Document:
****
Du domaine de la servitude volontaire

belle couv'

belle couv’

Vous aviez aimé « Du domaine des murmures » (comme nous) ? Vous allez adorer « à l’origine… » : On emmure encore sec dans ce livre là ! Une fillette et sa maman vivent recluses car « co-répudiées » dans une sorte de gynécée. De gynécée très glauque, disons, car ça a beau être oriental, on est loin des splendeurs musquées aux cents voiles que garderaient d’impassibles eunuques. Ici, les femmes sont les victimes et les gardiennes de leur prison sociale. Elles attendent la cause de leur syndrome de Stockholm (leurs maris) comme d’autres attendent Godo, mais en dépérissant plus. La fille, seule enfant de notre secret story triste, va évoluer parmi cette compagnie dysfonctionnelle jusqu’à retourner chez son papa, dans une famille pas très équilibrée elle non plus.

Xena, Warrior Princess

Je vous vois venir avec vos vieux topoï. Qui dit « femmes qui vivent ensemble » dit souvent « femmes qui couchent ensemble », hein ? C’est l’effet Xena la Guerrière, encore appelé « Effet Canary Bay ouh ouh » (cf. Indochine). De ce point de vue, le livre déçoit. Peu de saphisme, mais de la promiscuité des corps, des rapports maternels frustrés suintant la femme sans amour. Jusqu’où vont ces caresses qui sifflent sur la tête de la jeune fille, comme des vampires suceraient de ce corps la jeunesse et l’espoir ? Dans la famille, c’est pas mieux. Comme Xéna, il va falloir se libérer de la répudiation pour devenir… Libéréééée, délivréééée. Mais comme je me suis donné du mal à faire une comparaison avec Xéna, tout de suite, mise en image du livre par un des jurés. De rien.

Tragédie (la forme narrative, pas le groupe de musique)

Kaoutar. Harchi. Certain noms semblent donnés pour être portés par des écrivains. On nous dit qu’elle est ethnologue. Cela se lit : on est dans le mythe universel, dans la tragédie avec son choeur de pleureuses. Ce livre vous emmène avec brio dans ce que l’amour frustré à d’éternel. Son style est rêche et mystique, orné et limpide. On voit les ongles qui grattent les croûtes et pourtant on a l’impression d’être dans Andromaque. On notera avec appréhension la grosse option casse-gueule, le style indirect libre dans ta tête. Hachée. Phrase courte. Phrase courte et répétée. Phrase courte et répétée pour. Mimer la pensée syncopée et emmurée. Ce style qui d’habitude signe les mauvais livres prétentieux est

1- Bien tenu

2- Pas lourd à lire pour une fois

3- Digne d’intérêt pour la narration

Ce devrait être suffisant pour que vous vous plongiez dans cet excellent ouvrage de la rentrée littéraire.

Bonne lecture à tous et à toutes

Bonne lecture à tous et à toutes

Le sermon sur la chute de Rome, de J. Ferrari

28 Sep

Actes Sud

Lu par Gaël

Moustache-fatum

Une tragédie corse (et donc reposante)
****
Consignes:
1) Transcrivez fidèlement le passage de la critique qui commence par « belle couv' » et se termine par « elle non plus. ».
2) Répondez à ces questions sur la critique :
(a) Quel métier attribue-t-on à Kaoutar Harchi ?
(b) Qui vit recluse au début du livre ?
(c) À quelle guerrière la critique compare-t-elle l'héroïne qui doit se libérer de la répudiation ?

Bloc de données:
****
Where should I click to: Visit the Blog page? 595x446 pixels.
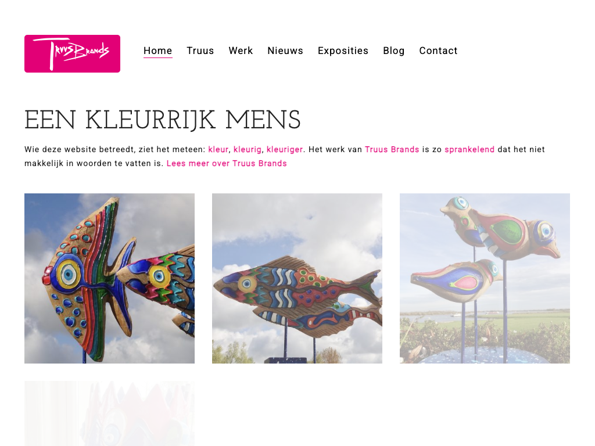tap(394, 51)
****
Corrigé:
1)
belle couv'

belle couv’

Vous aviez aimé « Du domaine des murmures » (comme nous) ? Vous allez adorer « à l’origine… » : On emmure encore sec dans ce livre là ! Une fillette et sa maman vivent recluses car « co-répudiées » dans une sorte de gynécée. De gynécée très glauque, disons, car ça a beau être oriental, on est loin des splendeurs musquées aux cents voiles que garderaient d’impassibles eunuques. Ici, les femmes sont les victimes et les gardiennes de leur prison sociale. Elles attendent la cause de leur syndrome de Stockholm (leurs maris) comme d’autres attendent Godo, mais en dépérissant plus. La fille, seule enfant de notre secret story triste, va évoluer parmi cette compagnie dysfonctionnelle jusqu’à retourner chez son papa, dans une famille pas très équilibrée elle non plus.

2)
(a) Ethnologue.
(b) Une fillette et sa maman.
(c) Xena la Guerrière.